-- TASK DESCRIPTION --
Starting with the line that contains "Instruction: Click the home" and stopping after the line that contains "Task: Click the verified", return each line below exactly as written, with no others.

──────────

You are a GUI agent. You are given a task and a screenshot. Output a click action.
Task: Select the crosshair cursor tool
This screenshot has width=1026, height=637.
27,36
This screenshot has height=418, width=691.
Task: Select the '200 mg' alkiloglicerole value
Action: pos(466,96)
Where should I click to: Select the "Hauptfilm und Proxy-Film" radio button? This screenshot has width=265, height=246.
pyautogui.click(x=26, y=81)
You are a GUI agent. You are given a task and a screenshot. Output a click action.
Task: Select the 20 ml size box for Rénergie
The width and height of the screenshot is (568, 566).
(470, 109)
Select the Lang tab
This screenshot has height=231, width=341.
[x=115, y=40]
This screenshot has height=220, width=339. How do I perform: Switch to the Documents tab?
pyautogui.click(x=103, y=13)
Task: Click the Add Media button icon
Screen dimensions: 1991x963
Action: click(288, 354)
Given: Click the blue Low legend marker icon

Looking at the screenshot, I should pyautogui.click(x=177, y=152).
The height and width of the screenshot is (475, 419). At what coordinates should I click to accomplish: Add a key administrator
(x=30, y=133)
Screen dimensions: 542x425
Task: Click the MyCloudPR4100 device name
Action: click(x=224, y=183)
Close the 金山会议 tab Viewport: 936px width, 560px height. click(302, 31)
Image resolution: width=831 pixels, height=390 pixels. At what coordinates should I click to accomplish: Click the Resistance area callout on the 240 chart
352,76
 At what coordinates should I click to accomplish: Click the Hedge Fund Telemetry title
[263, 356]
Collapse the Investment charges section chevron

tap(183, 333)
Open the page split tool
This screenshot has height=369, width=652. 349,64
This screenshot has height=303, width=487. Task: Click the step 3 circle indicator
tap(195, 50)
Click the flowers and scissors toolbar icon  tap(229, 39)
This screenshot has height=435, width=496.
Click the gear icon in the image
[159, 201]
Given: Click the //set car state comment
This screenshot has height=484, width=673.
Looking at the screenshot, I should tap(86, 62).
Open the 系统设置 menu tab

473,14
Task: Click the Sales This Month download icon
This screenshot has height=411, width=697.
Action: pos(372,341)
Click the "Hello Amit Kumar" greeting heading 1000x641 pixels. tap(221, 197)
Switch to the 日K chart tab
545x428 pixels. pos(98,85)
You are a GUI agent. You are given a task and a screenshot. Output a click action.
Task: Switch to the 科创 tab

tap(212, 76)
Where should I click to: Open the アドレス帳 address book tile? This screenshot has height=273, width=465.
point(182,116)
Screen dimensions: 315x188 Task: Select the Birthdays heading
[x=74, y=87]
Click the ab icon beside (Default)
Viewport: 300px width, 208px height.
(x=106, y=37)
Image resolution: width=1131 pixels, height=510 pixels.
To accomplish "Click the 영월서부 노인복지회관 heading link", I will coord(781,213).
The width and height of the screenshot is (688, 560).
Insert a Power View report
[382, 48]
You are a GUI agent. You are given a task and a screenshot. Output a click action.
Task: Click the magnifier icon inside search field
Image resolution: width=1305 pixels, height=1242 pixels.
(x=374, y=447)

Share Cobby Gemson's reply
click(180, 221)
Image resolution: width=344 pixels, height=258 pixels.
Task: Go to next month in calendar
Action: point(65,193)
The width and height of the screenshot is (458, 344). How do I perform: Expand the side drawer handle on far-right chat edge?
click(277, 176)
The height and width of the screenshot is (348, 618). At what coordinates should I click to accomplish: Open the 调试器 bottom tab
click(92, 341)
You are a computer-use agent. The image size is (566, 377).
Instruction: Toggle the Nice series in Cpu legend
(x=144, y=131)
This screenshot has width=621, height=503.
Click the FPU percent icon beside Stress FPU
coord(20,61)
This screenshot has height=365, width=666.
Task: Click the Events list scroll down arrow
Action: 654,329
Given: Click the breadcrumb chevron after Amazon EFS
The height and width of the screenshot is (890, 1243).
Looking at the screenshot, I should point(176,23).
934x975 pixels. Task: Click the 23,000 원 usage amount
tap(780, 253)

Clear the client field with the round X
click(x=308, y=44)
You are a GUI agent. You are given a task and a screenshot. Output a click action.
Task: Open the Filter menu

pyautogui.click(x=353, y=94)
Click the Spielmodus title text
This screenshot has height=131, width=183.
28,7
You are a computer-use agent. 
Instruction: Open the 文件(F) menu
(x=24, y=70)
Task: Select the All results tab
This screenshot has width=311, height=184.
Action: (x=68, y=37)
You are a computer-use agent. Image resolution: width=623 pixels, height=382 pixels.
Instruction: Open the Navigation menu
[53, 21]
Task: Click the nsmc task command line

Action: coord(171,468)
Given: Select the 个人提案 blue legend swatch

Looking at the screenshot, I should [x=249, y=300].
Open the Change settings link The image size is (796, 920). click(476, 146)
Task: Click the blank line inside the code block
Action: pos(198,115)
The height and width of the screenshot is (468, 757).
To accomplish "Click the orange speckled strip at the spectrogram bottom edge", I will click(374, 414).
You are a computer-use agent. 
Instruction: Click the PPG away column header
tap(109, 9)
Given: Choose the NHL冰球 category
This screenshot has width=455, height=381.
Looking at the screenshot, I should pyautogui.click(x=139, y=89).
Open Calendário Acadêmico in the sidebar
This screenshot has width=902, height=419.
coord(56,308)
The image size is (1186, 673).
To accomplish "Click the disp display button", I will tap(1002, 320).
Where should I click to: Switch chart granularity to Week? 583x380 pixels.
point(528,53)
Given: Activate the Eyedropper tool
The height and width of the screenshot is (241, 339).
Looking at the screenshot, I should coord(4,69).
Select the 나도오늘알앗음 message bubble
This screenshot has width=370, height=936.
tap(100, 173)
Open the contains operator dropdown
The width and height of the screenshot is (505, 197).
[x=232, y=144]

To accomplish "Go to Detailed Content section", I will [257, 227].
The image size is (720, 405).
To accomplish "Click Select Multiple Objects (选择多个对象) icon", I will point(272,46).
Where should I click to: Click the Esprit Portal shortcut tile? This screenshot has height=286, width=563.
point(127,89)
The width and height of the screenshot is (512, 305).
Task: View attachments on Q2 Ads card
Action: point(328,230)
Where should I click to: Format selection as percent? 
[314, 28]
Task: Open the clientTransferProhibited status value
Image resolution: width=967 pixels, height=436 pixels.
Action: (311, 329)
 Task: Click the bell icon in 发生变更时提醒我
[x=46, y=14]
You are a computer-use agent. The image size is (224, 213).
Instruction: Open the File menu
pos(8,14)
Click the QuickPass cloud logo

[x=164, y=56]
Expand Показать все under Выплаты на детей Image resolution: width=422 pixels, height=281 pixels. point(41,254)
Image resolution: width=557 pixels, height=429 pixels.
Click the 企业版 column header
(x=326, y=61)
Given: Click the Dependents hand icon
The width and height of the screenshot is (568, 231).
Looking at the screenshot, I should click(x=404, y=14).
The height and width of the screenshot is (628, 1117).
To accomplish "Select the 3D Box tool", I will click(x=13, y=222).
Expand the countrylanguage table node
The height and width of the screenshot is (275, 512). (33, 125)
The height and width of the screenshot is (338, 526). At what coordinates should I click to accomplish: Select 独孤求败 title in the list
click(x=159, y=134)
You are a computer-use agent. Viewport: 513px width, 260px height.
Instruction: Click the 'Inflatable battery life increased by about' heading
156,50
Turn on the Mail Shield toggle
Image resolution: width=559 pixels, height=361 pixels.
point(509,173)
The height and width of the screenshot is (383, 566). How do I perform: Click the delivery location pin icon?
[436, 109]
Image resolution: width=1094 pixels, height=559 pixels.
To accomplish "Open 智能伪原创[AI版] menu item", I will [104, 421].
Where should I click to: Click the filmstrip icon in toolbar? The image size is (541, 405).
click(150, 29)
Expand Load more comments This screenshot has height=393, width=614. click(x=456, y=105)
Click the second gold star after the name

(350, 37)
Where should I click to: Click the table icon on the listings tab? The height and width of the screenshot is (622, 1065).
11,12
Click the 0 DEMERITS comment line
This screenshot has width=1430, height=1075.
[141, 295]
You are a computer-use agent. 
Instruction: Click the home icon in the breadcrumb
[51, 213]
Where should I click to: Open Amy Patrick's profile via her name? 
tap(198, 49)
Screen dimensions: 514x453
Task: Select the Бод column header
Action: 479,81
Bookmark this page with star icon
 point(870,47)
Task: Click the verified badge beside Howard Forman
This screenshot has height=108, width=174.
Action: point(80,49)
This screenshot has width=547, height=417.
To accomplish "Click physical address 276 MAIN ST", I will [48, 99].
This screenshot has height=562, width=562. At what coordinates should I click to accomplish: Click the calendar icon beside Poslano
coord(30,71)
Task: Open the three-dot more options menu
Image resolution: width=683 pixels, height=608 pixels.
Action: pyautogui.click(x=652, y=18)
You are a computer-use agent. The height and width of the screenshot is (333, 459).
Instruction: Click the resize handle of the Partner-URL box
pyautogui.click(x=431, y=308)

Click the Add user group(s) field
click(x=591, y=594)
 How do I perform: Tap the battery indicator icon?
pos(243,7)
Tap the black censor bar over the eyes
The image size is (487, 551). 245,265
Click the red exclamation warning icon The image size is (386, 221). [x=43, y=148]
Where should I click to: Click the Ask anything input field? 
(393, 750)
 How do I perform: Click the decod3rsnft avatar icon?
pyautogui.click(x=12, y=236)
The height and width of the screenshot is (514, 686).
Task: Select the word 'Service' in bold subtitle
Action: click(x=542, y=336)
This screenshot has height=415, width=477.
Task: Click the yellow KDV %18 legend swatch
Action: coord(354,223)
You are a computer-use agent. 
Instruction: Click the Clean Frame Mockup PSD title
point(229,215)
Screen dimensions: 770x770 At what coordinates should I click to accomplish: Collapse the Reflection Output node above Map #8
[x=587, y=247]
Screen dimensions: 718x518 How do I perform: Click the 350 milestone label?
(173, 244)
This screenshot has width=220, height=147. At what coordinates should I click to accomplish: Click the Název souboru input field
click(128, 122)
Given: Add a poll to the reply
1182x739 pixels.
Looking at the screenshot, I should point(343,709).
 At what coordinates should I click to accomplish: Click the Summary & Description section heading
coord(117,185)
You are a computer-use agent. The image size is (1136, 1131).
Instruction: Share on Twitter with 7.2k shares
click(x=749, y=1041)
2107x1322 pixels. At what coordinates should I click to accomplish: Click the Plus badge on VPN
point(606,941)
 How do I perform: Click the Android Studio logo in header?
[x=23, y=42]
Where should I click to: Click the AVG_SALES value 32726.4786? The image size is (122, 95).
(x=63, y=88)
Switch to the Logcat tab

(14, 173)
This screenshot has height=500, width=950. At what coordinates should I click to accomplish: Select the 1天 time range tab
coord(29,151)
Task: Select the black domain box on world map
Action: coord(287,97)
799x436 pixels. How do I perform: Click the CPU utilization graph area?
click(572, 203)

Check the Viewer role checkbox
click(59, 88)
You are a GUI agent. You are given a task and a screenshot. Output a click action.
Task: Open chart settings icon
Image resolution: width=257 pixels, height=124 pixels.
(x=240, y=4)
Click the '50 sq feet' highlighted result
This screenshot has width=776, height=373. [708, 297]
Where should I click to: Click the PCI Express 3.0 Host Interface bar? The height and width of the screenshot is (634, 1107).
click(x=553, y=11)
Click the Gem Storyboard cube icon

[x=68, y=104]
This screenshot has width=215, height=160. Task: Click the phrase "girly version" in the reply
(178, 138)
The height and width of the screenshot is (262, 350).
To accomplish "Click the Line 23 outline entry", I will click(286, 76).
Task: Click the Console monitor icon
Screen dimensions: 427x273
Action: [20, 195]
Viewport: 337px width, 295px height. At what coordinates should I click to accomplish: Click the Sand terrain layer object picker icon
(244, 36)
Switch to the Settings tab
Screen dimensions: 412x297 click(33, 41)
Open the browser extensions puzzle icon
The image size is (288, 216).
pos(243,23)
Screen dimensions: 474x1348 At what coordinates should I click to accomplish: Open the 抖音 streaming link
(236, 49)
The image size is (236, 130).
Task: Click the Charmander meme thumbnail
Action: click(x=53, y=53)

──────────

-- RESULT --
Instruction: Click the home icon in the breadcrumb
[51, 213]
Where should I click to: Open Amy Patrick's profile via her name? 
tap(198, 49)
Screen dimensions: 514x453
Task: Select the Бод column header
Action: 479,81
Bookmark this page with star icon
 point(870,47)
Task: Click the verified badge beside Howard Forman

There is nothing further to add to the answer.